The D'Urbervilles are tight and very good at the music they make - echoing, grey-scaled saw-toothed guitar rock, driven by muted drums and pounding bass - but they're working from a heartland art-punk template shared by tons of other bands (think the Constantines and Q & Not U).
It's the calculated, to-the-point critique and unselfconscious urgency of the band's lyrics that are the D'Urbervilles' biggest strengths.
"There are more than enough bands like ours," O'Regan sighs. "White college boys with guitars is definitely not a genre that's in need of greater representation. We can't do a lot to change that other than realize our privilege and act in a way that's not taking up too much space for other people to express themselves."
O'Regan's songs address what it's like to feel beaten down in places like Oshawa and Brantford, where the collapsing industrial infrastructure leads to jobs being yanked out from under communities' feet.

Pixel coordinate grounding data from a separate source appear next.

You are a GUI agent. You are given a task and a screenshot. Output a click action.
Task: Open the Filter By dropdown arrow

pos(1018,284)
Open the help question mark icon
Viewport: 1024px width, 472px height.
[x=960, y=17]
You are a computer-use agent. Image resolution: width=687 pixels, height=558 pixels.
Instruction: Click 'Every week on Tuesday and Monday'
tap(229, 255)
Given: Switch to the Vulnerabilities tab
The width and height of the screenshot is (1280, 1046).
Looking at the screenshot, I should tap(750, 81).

He insists that neither he nor his bandmates deliberately set out to write political songs, but cops to an admiration for predecessors like Springsteen ("We're all suckers for Born To Run"), fellow Oshawans Cuff the Duke and the Constantines.

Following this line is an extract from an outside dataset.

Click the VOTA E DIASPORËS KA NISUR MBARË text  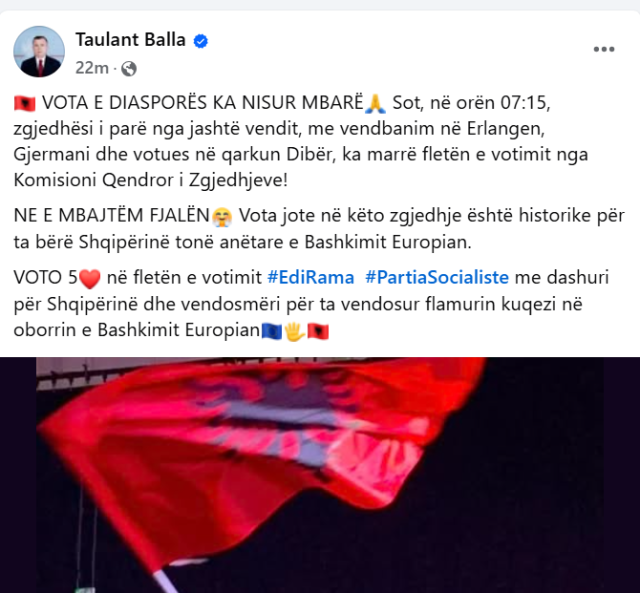click(x=202, y=102)
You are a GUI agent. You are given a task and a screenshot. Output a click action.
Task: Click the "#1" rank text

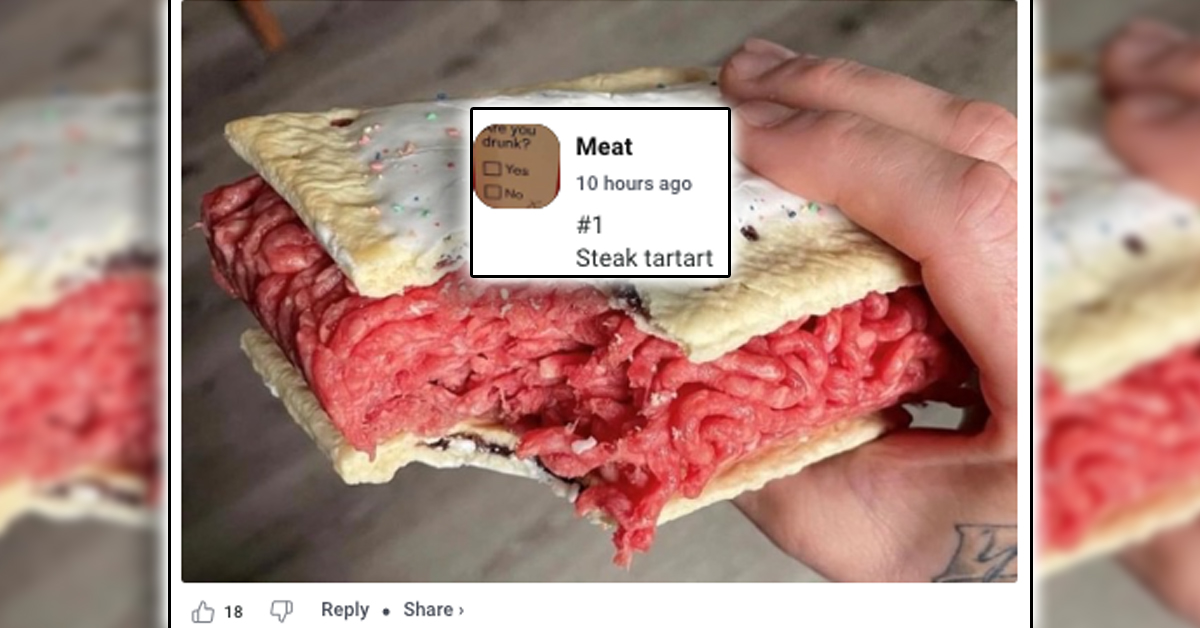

"With that first Cuff the Duke record, I couldn't believe they were from our city. I'd listen to it and go home and play guitar for hours. Our main goal with the band, besides playing a show at the local bar in Oshawa, was not to sound too much like them."
Since forming the band in original drummer C. L. Smith's basement two years back, the D'Urbervilles have been climbing slow and steady. Tonight's Sneaky Dee's show is their first local headlining gig, and their Pop Montreal showcase received buzz.
Peers like Born Ruffians have proven that the trajectory from under-the-radar to international success can happen in mere months, and O'Regan and his pals are starting to worry about how to hold onto their ideology and still look forward to label deals.
"There's less in the way of labels promoting or taking a truly independent stance on things. Not that it's not happening at all," he quickly adds. "There's a great collective out of Guelph right now called Burnt Oak who release a huge variety of lo-fi stuff. But in general, it seems like the indie labels that'll be able to pay for you to get food are getting really big-time.
"We're trying to take things slowly, but it's tough. Remember how we were talking about urgency? It's hard to have these songs and know that if we sit on them for six months someone else'll come along and do it better."